In this new shell with the AWS environment variables present, run the following command, after replacing the dummy value with your own.
./cfn-trace --stack-name <your root stack's name>
The collector's shell should be displaying raw trace/span information.
.\cfn-trace.exe --stack-name <your root stack's name>
The collector's shell should be displaying raw trace/span information.
The details will vary from vendor to vendor, but in general this should only require tweaking the config.yaml file to include a vendor-specific exporter (e.g. for Honeycomb, you can see on page 19 of this doc what tweaks are needed to send the data to them).
There isn't a --help
argument yet, but here is a list of the arguments that
are available
--debug
- this will turn on debug-level logging (mostly intended for troubleshooting)--stack-name
- set this to the name of a root Cloudformation stack to generate a trace from its most recent deploy--version
- this will echo the version of the binary to the console
The Sigstore project's cosign
tool was used to
sign the zips of the binaries. To check for post-publish tamperment, you'll need
to install cosign first.
Using the zip for Linux as an example, here is how you can do the check.

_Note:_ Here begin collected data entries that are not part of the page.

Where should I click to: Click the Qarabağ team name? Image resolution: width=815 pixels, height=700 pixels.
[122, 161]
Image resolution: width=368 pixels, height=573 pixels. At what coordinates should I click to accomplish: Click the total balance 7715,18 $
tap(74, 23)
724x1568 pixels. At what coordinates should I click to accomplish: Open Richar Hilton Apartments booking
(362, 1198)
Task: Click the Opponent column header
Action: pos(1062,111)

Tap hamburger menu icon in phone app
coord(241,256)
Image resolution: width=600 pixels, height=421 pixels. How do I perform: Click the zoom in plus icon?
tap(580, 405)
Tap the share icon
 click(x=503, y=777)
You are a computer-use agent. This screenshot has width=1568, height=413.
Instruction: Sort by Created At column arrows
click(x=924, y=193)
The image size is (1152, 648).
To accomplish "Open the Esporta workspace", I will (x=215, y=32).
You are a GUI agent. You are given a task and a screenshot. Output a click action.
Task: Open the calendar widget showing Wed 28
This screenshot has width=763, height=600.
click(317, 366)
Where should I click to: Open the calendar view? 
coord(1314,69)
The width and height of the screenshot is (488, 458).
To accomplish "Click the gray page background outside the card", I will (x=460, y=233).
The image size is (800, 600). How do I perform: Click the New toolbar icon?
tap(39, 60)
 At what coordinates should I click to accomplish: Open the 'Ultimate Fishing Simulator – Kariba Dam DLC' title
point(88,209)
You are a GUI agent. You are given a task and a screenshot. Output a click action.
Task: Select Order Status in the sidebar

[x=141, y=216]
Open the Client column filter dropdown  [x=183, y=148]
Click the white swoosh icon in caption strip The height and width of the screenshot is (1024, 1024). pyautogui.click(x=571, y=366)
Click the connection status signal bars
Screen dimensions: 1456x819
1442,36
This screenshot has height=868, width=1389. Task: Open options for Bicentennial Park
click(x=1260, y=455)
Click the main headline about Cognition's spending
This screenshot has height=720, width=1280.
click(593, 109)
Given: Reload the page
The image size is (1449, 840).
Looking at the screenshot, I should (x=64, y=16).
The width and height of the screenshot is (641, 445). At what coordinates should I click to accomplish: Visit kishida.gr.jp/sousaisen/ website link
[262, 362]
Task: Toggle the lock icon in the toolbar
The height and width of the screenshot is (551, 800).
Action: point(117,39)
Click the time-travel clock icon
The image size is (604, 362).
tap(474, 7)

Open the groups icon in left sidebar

wget https://github.com/Grunet/cfn-trace/releases/latest/download/cfn-trace-x86_64-unknown-linux-gnu.zip
wget https://github.com/Grunet/cfn-trace/releases/latest/download/cfn-trace-x86_64-unknown-linux-gnu.zip.pem
wget https://github.com/Grunet/cfn-trace/releases/latest/download/cfn-trace-x86_64-unknown-linux-gnu.zip.sig
cosign verify-blob --cert ./cfn-trace-x86_64-unknown-linux-gnu.zip.pem --signature ./cfn-trace-x86_64-unknown-linux-gnu.zip.sig ./cfn-trace-x86_64-unknown-linux-gnu.zip
If it hasn't been tampered with, you should see the text "Verified OK" show up in the output.
As of this writing, Deno doesn't support gRPC, meaning JSON-encoded protobuf format via OTLP/HTTP is its only option for exporting OpenTelemetry data (like is the case for browsers). However, this is still classified as experimental, so vendors have not implemented ways to directly receive it yet (as far as I am aware).
However, the OpenTelemetry Collector is able to receive it, and then transform it into a format that can be sent to a vendor. Hence why it is needed, as a workaround for the time being.
The easiest way to get started playing with the repository is to click on the above link and create a (free) Gitpod account using your Github credentials. This will open a workspace in your browser that should have all of the necessary tools ready to go (you can do the same from a fork if you're working on a PR, just use your fork's repository in the URL instead of this one's.)
FYI there are no commit hooks or CI commands currently that will save and
re-commit any changes made by the code auto-formatter, so you may have to run
make format
before you finish a PR to work around this.